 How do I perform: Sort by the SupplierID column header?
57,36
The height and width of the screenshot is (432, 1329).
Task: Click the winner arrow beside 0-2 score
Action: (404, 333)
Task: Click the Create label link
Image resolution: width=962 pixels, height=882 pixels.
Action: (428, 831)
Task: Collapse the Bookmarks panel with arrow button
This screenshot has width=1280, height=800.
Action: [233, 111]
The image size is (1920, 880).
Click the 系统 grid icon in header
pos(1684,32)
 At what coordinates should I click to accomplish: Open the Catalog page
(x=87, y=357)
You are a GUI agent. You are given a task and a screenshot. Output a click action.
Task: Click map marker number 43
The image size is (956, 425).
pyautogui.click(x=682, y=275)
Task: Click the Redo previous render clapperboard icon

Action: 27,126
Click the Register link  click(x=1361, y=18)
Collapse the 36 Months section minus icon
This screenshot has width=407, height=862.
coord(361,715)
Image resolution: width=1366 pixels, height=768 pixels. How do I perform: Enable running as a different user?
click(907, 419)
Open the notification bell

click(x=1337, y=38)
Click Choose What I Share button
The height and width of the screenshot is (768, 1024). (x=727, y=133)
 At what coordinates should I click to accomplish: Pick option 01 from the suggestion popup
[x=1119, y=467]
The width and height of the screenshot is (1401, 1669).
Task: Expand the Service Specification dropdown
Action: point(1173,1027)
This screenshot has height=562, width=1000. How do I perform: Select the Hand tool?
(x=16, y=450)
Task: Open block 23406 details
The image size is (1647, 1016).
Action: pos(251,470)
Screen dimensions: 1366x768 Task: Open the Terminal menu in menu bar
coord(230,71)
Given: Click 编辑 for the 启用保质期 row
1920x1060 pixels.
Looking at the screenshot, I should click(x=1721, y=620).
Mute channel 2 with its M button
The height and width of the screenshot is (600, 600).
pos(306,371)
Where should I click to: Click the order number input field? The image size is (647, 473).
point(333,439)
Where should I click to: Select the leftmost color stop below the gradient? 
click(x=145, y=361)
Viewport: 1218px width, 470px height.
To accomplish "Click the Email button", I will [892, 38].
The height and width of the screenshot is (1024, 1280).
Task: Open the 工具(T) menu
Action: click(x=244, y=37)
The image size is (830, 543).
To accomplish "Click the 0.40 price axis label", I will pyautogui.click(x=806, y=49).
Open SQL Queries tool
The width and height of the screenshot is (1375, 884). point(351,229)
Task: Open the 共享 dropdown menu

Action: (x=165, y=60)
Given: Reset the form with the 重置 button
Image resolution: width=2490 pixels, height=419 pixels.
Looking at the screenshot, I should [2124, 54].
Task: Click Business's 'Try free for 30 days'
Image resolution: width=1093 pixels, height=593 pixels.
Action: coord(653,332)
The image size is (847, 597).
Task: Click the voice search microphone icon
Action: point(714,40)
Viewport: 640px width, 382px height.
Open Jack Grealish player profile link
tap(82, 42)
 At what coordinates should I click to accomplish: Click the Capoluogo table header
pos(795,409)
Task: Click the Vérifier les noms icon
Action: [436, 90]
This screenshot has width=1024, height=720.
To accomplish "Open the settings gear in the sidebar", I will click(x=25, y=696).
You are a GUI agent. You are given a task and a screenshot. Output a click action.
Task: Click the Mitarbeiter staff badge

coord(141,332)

::::::

*The problem*. Which lines of the listing contain the string "Collapse"? Copy every one of them.

*Response to this exercise*.
Task: Collapse the Bookmarks panel with arrow button
Collapse the 36 Months section minus icon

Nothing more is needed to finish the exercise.